Looking back through the history of cinematography, we stumbled upon these 4 figures that immortalized western way of life with their flawless craft. If you ever wondered what’s it like to date a cowboy this short list of legendary names will suggest you that you are browsing through a perfect category of men.
1. Gary Cooper
Born in Montana, Cooper became a true star in the first significant sound western, “The Virginian” filmed in 1929. Some regard him as the heir apparent to the great silent cowboy William S Hart. For the next 30 years, his lanky, iconic presence was a permanent characteristic of frontier movies including three made by Cecil B. DeMille. His golden period was in the 1950s when he won an Oscar in the western classic “High Noon”. He also co-starred with Burt Lancaster in “Vera Cruz” and made “Man of the West”. He died in 1961 and Corriere della Sera, an Italian daily newspaper, wrote: “Perhaps with him, there has ended a certain America: that of the frontier and of innocence”
2. John Wayne
His first important movie, “The Big Trail” from 1930, was a failure and he started making B-movies for a decade until a savior embodied in the image of John Ford hired him for the crucial role in “Stagecoach”. Hereafter, he dominated the genre with confidence that is hardly equaled. His peculiar walk, his strangely phrased diction, and his towering appearance combined with his distinctive voice made him a perfect western match. In the Oscar-winning “True Grit”, he mocked himself and his right-wing politics.
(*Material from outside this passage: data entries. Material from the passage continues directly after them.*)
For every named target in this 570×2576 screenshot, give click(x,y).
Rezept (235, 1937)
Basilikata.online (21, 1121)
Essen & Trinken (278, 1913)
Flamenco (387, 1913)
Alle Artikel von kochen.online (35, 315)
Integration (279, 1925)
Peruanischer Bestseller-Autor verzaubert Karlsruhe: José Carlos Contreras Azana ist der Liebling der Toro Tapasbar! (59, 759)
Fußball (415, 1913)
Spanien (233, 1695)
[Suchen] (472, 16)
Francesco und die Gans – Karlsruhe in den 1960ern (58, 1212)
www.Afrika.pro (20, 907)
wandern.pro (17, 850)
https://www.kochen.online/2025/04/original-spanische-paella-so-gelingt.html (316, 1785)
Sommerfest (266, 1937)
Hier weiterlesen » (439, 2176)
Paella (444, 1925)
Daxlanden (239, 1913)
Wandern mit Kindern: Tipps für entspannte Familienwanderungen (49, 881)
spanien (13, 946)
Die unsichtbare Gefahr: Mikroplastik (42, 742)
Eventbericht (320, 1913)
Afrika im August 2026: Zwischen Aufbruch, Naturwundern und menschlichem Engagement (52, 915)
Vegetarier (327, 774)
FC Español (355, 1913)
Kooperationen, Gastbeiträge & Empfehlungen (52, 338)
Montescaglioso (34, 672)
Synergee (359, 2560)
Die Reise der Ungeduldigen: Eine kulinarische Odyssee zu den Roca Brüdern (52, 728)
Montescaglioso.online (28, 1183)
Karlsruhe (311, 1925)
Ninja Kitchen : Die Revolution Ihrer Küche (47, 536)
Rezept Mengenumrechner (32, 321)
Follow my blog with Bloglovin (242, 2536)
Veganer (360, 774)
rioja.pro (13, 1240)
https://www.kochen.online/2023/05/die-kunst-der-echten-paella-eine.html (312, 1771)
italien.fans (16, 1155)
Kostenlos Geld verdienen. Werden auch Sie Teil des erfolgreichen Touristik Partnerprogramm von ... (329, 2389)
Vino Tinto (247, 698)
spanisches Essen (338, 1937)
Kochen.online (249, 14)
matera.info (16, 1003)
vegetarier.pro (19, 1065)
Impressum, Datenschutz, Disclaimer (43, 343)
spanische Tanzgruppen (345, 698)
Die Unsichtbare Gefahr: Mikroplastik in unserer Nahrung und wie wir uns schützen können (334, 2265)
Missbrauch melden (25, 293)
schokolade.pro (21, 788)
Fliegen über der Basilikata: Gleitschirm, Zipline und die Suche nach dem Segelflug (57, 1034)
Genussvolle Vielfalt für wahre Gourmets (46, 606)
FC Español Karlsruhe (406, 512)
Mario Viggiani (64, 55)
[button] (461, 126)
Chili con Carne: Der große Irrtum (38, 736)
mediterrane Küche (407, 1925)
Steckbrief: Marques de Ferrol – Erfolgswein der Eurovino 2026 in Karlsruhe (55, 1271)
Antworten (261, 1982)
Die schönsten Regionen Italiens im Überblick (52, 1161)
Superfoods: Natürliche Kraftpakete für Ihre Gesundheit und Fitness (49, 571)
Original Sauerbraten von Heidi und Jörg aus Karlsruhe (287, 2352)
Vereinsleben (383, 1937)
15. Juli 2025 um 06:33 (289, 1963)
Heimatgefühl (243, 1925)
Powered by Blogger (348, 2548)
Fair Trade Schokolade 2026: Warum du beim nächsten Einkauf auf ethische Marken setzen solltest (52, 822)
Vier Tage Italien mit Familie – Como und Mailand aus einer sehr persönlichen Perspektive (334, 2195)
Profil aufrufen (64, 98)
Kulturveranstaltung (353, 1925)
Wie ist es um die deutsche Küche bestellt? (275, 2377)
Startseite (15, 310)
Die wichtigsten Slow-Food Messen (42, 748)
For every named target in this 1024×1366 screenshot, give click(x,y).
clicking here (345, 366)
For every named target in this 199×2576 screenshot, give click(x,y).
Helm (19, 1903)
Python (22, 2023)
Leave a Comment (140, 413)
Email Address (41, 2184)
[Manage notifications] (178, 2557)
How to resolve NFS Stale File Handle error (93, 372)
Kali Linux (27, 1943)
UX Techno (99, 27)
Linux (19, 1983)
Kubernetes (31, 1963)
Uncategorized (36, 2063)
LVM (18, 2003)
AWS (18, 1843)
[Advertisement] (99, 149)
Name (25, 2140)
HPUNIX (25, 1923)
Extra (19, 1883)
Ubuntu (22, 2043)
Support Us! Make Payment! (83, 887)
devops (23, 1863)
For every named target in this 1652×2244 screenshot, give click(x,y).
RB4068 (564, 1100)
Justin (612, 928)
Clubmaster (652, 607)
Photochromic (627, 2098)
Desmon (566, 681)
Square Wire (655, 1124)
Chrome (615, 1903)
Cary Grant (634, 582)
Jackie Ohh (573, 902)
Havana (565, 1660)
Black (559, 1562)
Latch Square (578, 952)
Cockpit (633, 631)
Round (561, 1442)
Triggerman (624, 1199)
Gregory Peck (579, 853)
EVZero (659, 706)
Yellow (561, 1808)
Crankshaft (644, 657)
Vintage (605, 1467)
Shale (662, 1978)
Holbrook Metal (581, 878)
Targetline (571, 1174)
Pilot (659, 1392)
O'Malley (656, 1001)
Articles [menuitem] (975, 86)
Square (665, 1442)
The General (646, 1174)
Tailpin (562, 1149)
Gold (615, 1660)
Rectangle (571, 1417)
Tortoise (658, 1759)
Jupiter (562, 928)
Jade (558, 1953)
He was given a 180-degree makeover for the movie “Red River” as an arrogant middle-aged rancher. His greatest films without a doubt were “The Searchers” and “Rio Bravo”. He made his final appearance in “The Shootist” as an aged marshal dying of cancer in where he consolidated the actor, the man, and the west itself.
3. James Stewart
Tall, thin, with his country-boy behavior, much influenced by Gary Cooper, Stewart made his debut with Marlene Dietrich in the comical “Destry Rides Again” in 1939. However, it was his collaboration with Anthony Mann on “Winchester 73” that made him a key player in the genre. Characters he played were mostly intense, obsessed avengers with a quick hand and even quicker draw. When Cooper was chosen as a lead actor in movie “Man of the West” Stewart never spoke to Anthony Mann again. He also acted opposing Wayne in Ford’s detailed “The Man Who Shot Liberty Valance”, a story about the western itself. He was Wayne’s doctor in “The Shootist”.
4. Clint Eastwood
As a representative of a younger generation in 1964, Eastwood was taken from the semi-unknownness of TV by Sergio Leone for his famous Dollar trilogy of spaghetti westerns. He became known as the last American star to owe his fame to cowboy movies. His mystical “man with no name” persona stuck on him, and he even directed his first western, “High Plains Drifter”, in 1973. As a director, he fathomed the true spirit and relationship between cowboys and cowgirls. He only made three more western movies after that: “The Outlaw Josey Wales”, “Pale Rider” and “Unforgiven”, which won Oscars for best film and direction. “Unforgiven” was incorrectly hailed as the indication of a western renaissance.